L’académique et la liberté d’expression
Comme académiques, nous sommes les premiers à défendre la liberté d’expression. Celle-ci doit structurer notre ADN d’une pensée critique et sans bornes, acceptant que toutes les opinions démocratiques et les théories scientifiques puissent être soumises au débat public et contradictoire. Loin d’être une forme d’affaiblissement de nos institutions, les confrontations publiques nourrissent l’universitaire et le questionnent. Si nous assumons de nous soumettre à l’exercice du débat public sur les questions qui dépassent nos murs, notre attitude se doit d’être identique et sans concession quand la querelle exprimée nous concerne au premier plan. Et c’est en tant que tels qu’aujourd’hui nous portons hors de nos murs l’expression d’un malaise qui s’y répand. Un malaise qui interpelle, parce qu’il touche au cœur de nos missions.
Une politique dénoncée de toutes parts
Ce vendredi 4 mai, une journée d’études est organisée par l’Université St-Louis Bruxelles et l’UCL sur le thème des migrations, dans le cadre d’une Chaire Francqui organisée en collaboration avec des académiques de cinq autres universités belges (KU Leuven, UAntwerpen, UGent, ULiège et ULB). Or, l’un des invités importants de cette journée est László Trócsányi, qui non seulement fera une présentation sur le contrôle des frontières, mais qui en outre est invité à présider la table ronde finale sur le rôle du juge dans la procédure juridique migratoire.
László Trócsányi est un universitaire lui aussi, mais il est surtout le ministre hongrois de la Justice du gouvernement de Viktor Orbán.

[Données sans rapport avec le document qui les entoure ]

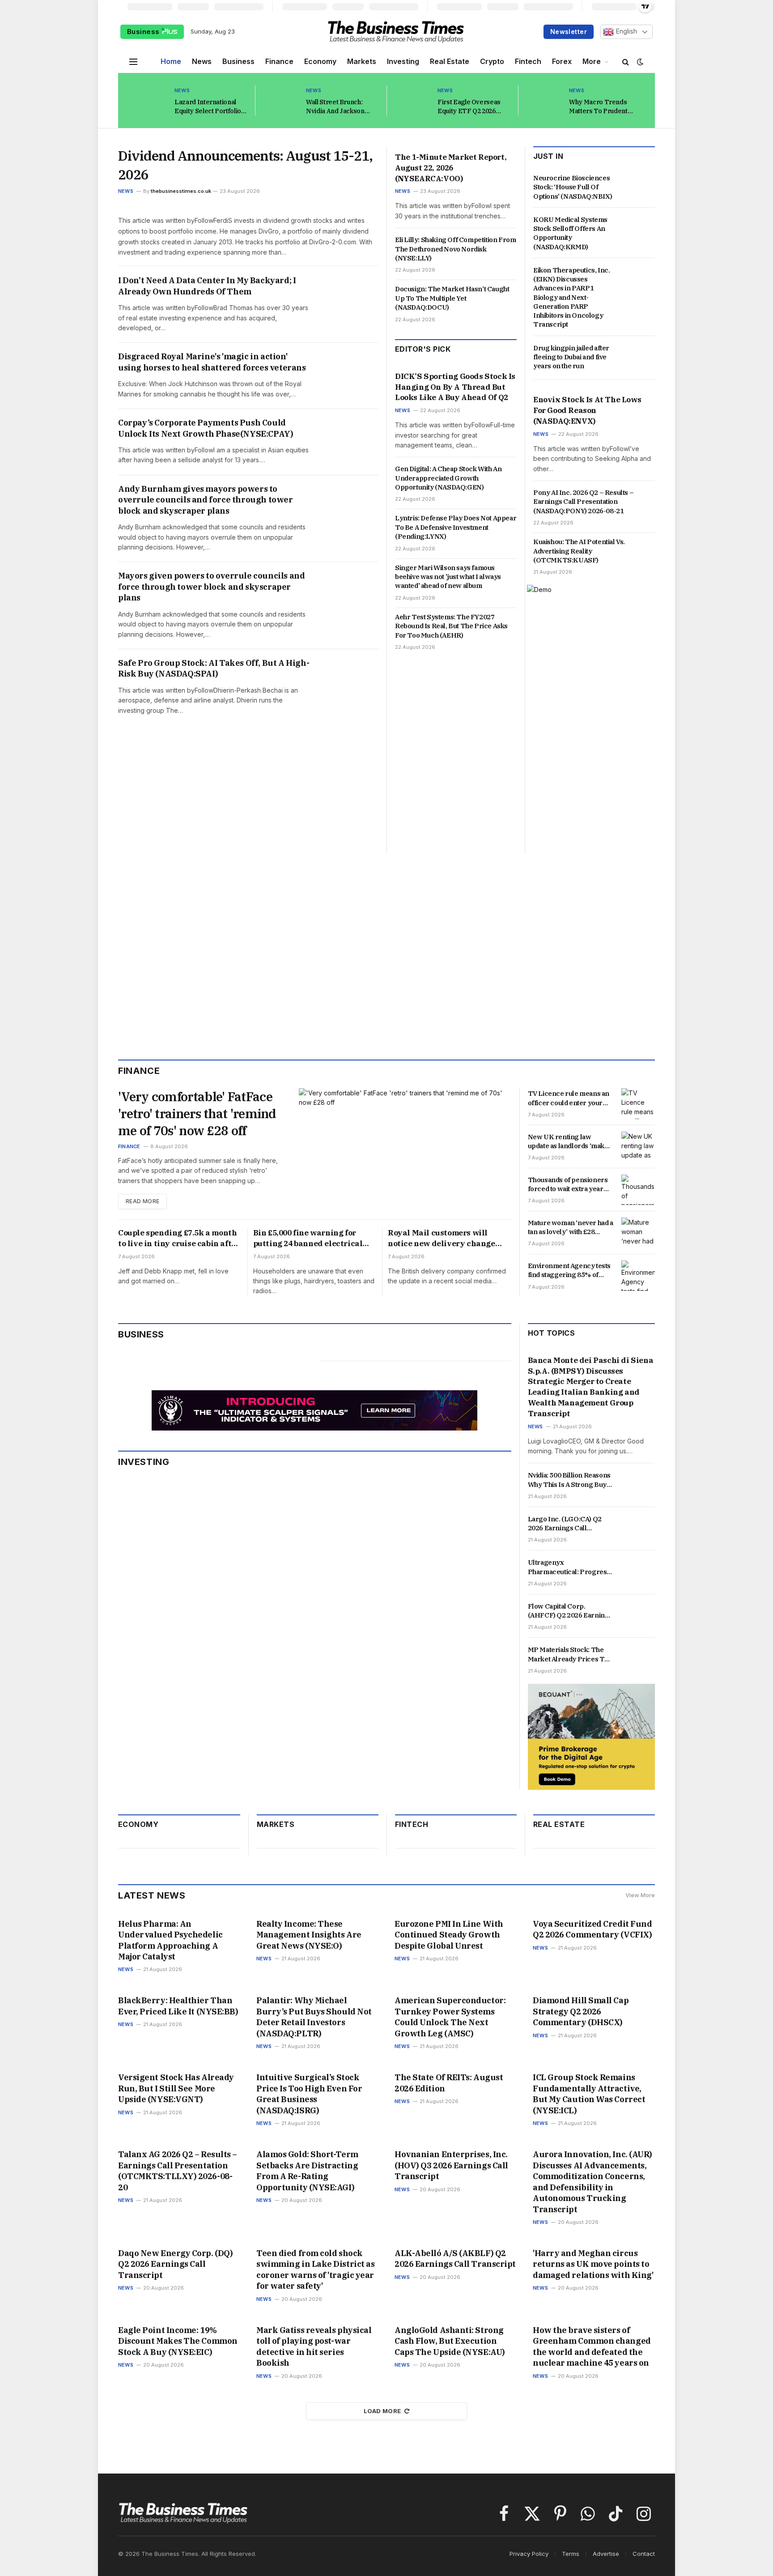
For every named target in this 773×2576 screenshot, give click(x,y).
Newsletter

Faut-il rappeler que ce sont les attaques du gouvernement hongrois contre le système judiciaire qui ont motivé l’UE à entamer une procédure, jamais utilisée auparavant, de mise au ban de la Hongrie ? Que la politique anti-migrants de Viktor Orbán, que défend vigoureusement Trócsányi, a été dénoncée par de nombreuses associations de défense des droits de l’Homme, parmi lesquelles Amnesty International, dont les analyses ne sont pas suspectes d’être mal documentées ? Que la Hongrie, après avoir stigmatisé par une loi les ONG actives sur son territoire qui perçoivent des capitaux de l’étranger, est aujourd’hui en train de voter une nouvelle loi, « STOP SOROS », qui donne au gouvernement hongrois la capacité de dissoudre d’autorité les associations de la société civile jugées comme « soutenant l’immigration » ? Que, dans l’affaire Ilias et Ahmed c. Hongrie, la Cour Européenne des Droits de l’Homme a condamné en mars 2017 le traitement inhumain et dégradant réservé aux migrants, parqués dans des « zones de transit », dans des conteneurs emprisonnant les migrants aux frontières extérieures du pays ? Que la Hongrie refuse obstinément de collaborer aux programmes de relocalisation d’urgence européens, nés pour tenter de gérer la crise européenne migratoire ?
László Trócsányi ne s’inscrit pas en porte-à-faux de cette politique. Au contraire, il la soutient vivement. Certes, au vu des invités et des organisateurs eux-mêmes, dont les positions sont largement aux antipodes du Ministre Hongrois, le colloque fait largement place à des idées contradictoires. Mais cette invitation pose des questions plus fondamentales nous semble-t-il.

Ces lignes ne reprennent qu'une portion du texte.